*** RECORDS FOR THIS EXERCISE

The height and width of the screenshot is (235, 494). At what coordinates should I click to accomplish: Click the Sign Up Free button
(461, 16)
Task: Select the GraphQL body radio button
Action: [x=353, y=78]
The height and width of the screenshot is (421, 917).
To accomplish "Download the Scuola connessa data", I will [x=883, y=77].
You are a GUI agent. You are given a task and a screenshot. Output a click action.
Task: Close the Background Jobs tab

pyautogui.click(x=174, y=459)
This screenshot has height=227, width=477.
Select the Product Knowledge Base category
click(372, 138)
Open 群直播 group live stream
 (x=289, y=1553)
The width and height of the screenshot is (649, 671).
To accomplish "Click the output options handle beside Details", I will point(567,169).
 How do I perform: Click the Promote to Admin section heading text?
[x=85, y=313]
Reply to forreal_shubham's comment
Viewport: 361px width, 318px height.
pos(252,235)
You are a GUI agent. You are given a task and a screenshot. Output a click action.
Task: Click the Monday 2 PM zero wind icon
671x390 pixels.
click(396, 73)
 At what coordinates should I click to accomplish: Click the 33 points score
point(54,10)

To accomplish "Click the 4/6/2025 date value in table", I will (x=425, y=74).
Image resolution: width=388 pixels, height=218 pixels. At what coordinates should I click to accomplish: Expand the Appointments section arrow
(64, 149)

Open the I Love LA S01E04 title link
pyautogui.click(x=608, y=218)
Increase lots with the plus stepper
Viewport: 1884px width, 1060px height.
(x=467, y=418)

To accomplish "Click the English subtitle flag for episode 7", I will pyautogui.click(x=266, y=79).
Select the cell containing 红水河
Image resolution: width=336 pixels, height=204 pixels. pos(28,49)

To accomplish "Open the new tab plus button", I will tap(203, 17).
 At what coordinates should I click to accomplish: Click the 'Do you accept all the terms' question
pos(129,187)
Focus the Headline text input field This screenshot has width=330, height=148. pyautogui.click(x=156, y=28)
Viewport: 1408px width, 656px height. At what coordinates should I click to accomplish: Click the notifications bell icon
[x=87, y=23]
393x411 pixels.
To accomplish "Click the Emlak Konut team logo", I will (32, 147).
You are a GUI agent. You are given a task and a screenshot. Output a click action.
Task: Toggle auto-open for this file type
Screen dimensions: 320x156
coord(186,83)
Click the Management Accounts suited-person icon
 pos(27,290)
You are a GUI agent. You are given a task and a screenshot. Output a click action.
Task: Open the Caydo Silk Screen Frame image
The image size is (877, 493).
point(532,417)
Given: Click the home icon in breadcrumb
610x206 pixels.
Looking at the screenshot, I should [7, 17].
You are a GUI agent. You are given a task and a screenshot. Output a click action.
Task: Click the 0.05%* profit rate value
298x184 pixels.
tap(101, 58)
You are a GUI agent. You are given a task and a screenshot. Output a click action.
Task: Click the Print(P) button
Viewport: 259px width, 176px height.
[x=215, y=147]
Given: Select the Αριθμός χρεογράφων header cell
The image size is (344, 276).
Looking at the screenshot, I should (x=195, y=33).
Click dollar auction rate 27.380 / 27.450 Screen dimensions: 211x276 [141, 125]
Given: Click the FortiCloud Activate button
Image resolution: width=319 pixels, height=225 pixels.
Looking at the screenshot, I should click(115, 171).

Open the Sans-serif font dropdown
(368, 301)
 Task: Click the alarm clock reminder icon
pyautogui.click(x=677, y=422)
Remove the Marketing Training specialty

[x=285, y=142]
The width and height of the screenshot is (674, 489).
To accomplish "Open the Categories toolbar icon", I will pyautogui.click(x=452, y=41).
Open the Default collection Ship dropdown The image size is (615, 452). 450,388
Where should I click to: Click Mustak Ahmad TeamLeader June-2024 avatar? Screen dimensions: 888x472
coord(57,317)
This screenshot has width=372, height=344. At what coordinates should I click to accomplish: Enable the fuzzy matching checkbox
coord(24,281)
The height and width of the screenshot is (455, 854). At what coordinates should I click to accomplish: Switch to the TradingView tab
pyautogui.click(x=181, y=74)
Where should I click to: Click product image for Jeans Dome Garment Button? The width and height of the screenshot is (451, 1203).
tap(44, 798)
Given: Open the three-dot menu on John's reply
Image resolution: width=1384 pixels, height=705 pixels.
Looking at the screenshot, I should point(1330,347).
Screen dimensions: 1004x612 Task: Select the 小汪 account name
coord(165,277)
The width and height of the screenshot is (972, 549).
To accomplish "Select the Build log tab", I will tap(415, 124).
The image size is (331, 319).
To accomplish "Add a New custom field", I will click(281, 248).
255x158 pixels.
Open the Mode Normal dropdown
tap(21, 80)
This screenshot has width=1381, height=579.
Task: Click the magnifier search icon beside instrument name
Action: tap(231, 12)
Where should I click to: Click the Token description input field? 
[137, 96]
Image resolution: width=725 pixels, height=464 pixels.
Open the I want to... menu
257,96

******

◆ REQUIREMENTS ◆
Filter the entries above and copy every line that contains the word "menu", matching its case.

◆ RESPONSE ◆
Given: Open the three-dot menu on John's reply
Open the I want to... menu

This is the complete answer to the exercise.